(Task goal): Once the line with "This screenshot has" is found, write it out along with every line after it, exactly, up to the last line of the entries below. Exclude pictures.
━━━━━━━━━━━━━━━━━━━━
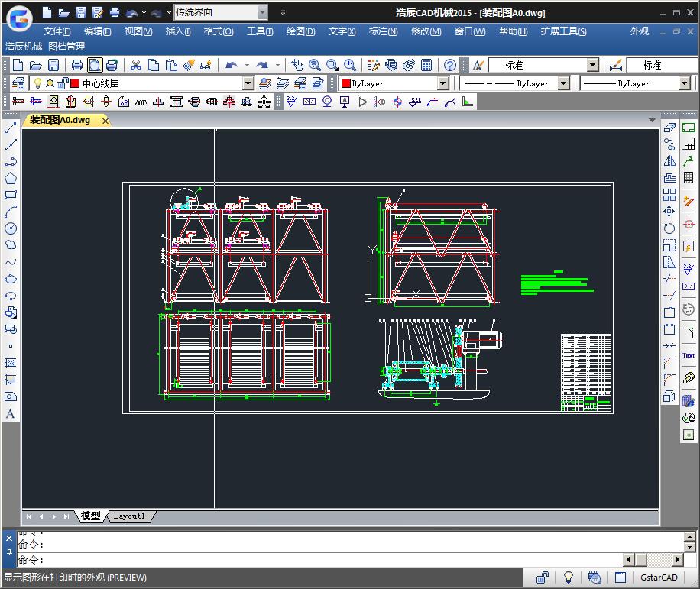Open the Layer Properties Manager icon
Screen dimensions: 700x589
[x=20, y=83]
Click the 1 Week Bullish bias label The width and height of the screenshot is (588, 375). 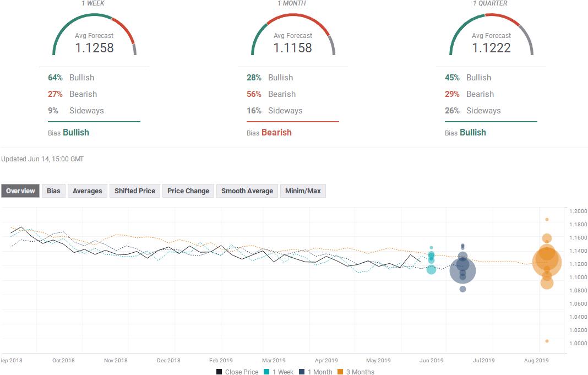click(x=76, y=133)
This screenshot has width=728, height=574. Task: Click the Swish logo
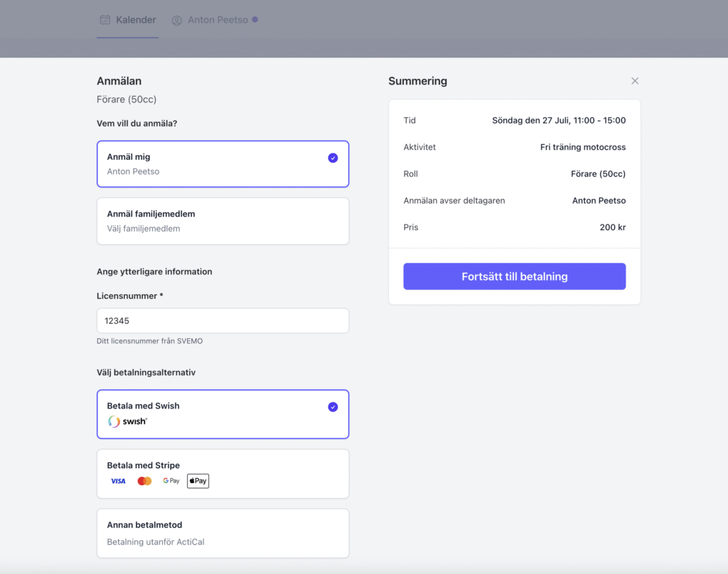click(128, 421)
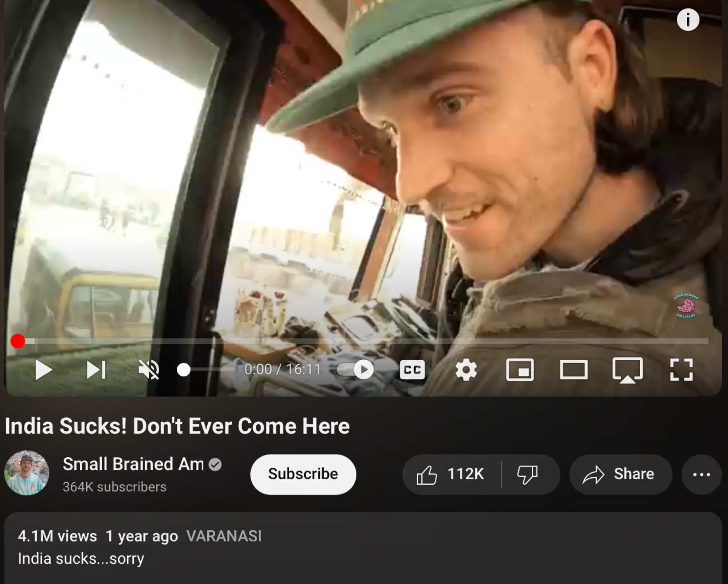
Task: Open the more actions ellipsis menu
Action: [701, 474]
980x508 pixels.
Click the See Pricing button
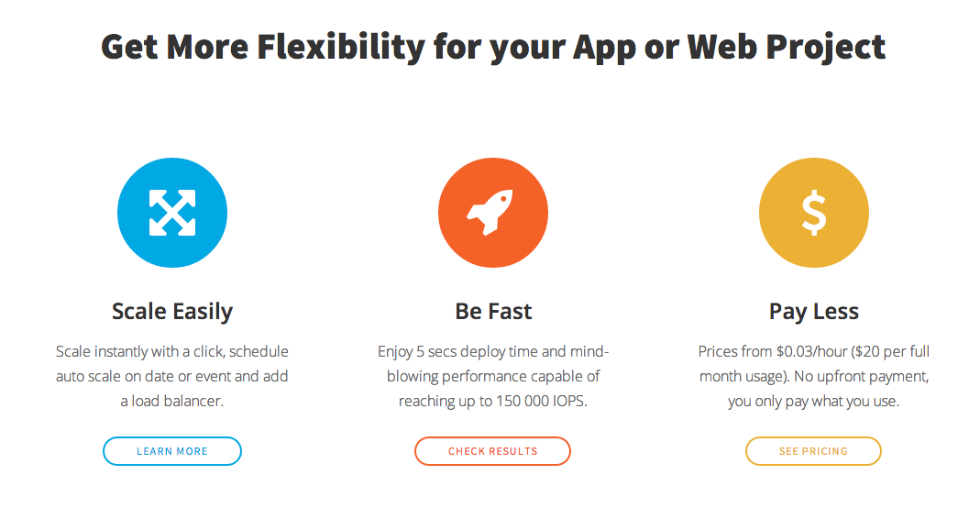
━━━━━━━━━━━━━━━━━━━━
(Answer below):
This screenshot has width=728, height=574. Task: Click the Swish logo
click(128, 421)
Task: Open the more actions ellipsis menu
Action: [701, 474]
980x508 pixels.
Click the See Pricing button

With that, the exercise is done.